But it was suggested here that the widow was a tenant for life under the Settled Land Act, 1925, with some support from Bannister v. Bannister (1948) 2 AL'R 137. I cannot think this can be right. A tenant for life under that Act has power to sell the property, and to lease it (and to treat himself or herself as the owner of it), see Sections 38 and 72 of the Settled Land Act, 1925. No one would expect the widow here to be able to sell the property or to lease it. It would be so entirely contrary to true intent of the parties that it cannot be right.
There is, I think, a short answer to this suggestion. The agreement of 15th March 1968, was not a settlement within Section 1(1) of the Settled Land Act, 1925. In order to be a settlement, the land would have, by this agreement, to be "limited in trust for any persons by way of succession". This land may be held on trust (that I will deal with hereafter): but it is not "limited" in trust (which I take to be expressly limited); nor is it limited by way of succession (because there is no trace of a succession of one beneficiary after another). It would be, I think, quite out of place to call this agreement a "settlement" of any kind.

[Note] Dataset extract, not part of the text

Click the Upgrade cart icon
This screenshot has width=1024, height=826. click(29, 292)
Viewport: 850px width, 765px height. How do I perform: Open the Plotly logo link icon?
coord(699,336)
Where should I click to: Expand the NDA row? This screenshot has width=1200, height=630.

In my opinion, therefore, the widow was not a tenant for life.
3. ANY OTHER TENANCY
Mr. Webber suggested that, although the widow might not have a tenancy for life, she might have a leasehold interest. He said it might be a "hybrid" tenancy of some kind. I am afraid this will not do. In order to create a leasehold interest, it must be for a definite term of years. It must be expressed with certainty and specifically, or be capable of being ascertained with certainty at the time when the lease takes effect. That was settled by the decision of this Court in Lace v. Chantler (1944) K.B. 368, where a lease "for the duration of the War-' was held to be no lease. So also in Buck v. Howarth (1947, 1 ABR 344), where a man, for no consideration, gave another permission to stay in a cottage until he died, it was held to be no lease but only a tenancy at will. Today it would be considered a bare licence, with no contractual right at all to stay there.

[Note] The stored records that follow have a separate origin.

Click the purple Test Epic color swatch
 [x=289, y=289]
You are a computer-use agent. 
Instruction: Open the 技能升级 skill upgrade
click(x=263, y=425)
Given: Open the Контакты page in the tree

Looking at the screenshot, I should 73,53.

The widow has not a tenancy at will, nor a tenancy for life. She has not a tenancy for years, nor a periodic tenancy. She has, therefore, no tenancy known to the law.
4. AN EQUITABLE INTEREST
Seeing that the widow has no legal estate or interest in the land, the question is what right has she? At any rate, she has a contractual right to reside in the house for the remainder of her life or as long as she pleases to stay. I know that in the agreement it is described as a tenancy: but that does not matter. The question is: What is it in reality? To my mind it is a licence, and no tenancy. It is a privilege which is personal to her. On all the modern cases, which are legion, it ranks as a contractual licence, and not a tenancy; see Shell-Mex v. Manchester Garages 1971 1 W.L.R. 612.

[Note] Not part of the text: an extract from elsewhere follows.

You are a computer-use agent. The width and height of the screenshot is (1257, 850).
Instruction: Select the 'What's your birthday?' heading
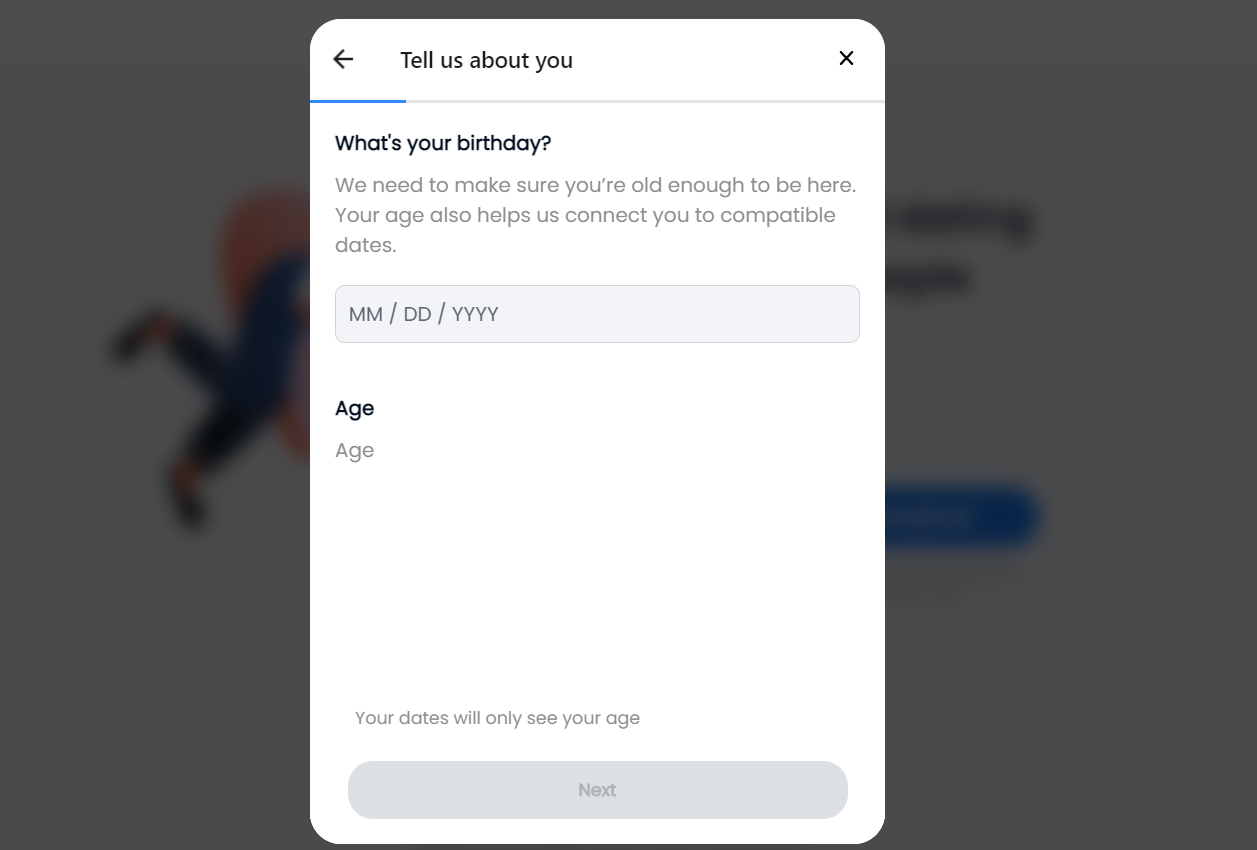pos(443,143)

What is the status of such a licence as this? There are a number of cases in the books in which a similar right has been given. They show that a right to occupy for life, arising by contract, gives to the occupier an equitable interest in the land: just as it does when it arises under a settlement (see Re Carne's Settled Estates (1899) 1 Ch 324: Re Boyer's Settled Estates (1916) 2 Ch. 404. The Courts of Equity will not allow the landlord to turn the occupier out in breach of the contract: see Foster v. Robinson (1951) 1 K.B. 149, 156; nor will they allow a purchaser to turn her out if he bought with knowledge of her right - Errington v. Errington (1952) 1 K.B. at page 299.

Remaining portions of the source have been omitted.